Will vendor credentialing hit non-hospital sites? Alternate-site reps may be asking themselves that question, particularly if IDNs continue to acquire clinics and other non-hospital providers.

According to those with whom Repertoire spoke, if credentialing does sprout up in non-hospital facilities, chances are it will be in surgery centers first. In fact, the country’s largest surgery center chain, Surgical Care Affiliates, Birmingham, Ala., already has a system in place.

“It’s inevitable we’ll see it more and more,” says Bill Barr, vice president, healthcare services, Henry Schein Medical Group.

Intermountain Healthcare, the Salt Lake City, Utah-based IDN, requires credentialing for reps calling on physicians’ offices and surgery centers located in Intermountain hospitals or on hospital campuses, says Jo Ann Autenrieb, vendor access program manager, supply chain organization. Intermountain has seven surgery centers located on hospital campuses.

The IDN has 180 clinics, most of them removed from Intermountain hospital campuses. Reps calling on those clinics are not required to be credentialed, though Intermountain is in the process of reviewing its credentialing policies in an attempt to standardize procedures across all its facilities.

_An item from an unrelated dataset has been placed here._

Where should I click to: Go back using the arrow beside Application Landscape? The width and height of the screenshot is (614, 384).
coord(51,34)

The Accreditation Association for Ambulatory Health Care, which accredits approximately 4,600 ambulatory care facilities, does not call for vendor credentialing per se. But its Accreditation Handbook for Ambulatory Health Care 2011 says, “The organization must have a written policy that addresses all other persons allowed in patient care areas that are not authorized staff (students, interested physicians, health care industry representatives, surveyors, etc.), including evidence of patient consent.”

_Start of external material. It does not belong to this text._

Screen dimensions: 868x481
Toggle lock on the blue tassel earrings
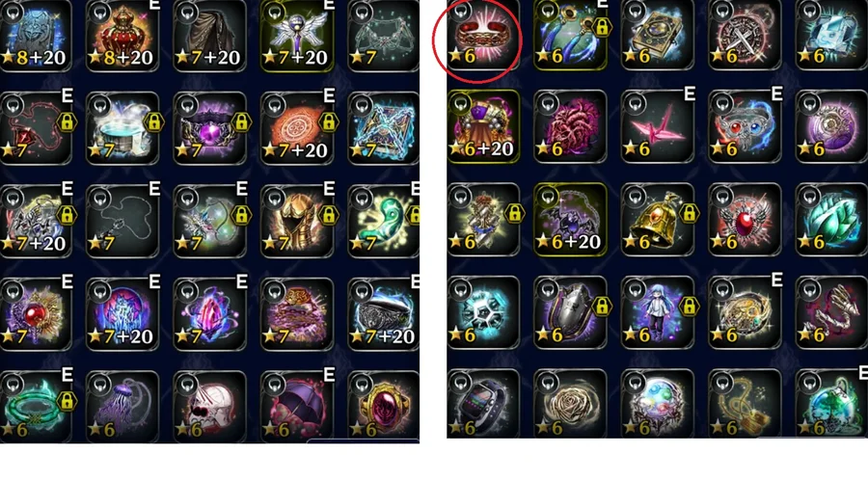(602, 28)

“We do see our solution being implemented today, particularly in surgery centers,” says Bill Hayes, president and COO, Vendormate, Atlanta, Ga. In fact, credentialing among surgery centers “seems to be moving at a pace similar to what we saw two years ago in acute care facilities,” he says. Surgical Care Affiliates is one of the company’s clients. But Vendormate has yet to see much, if any, activity in physicians’ offices or long-term-care facilities.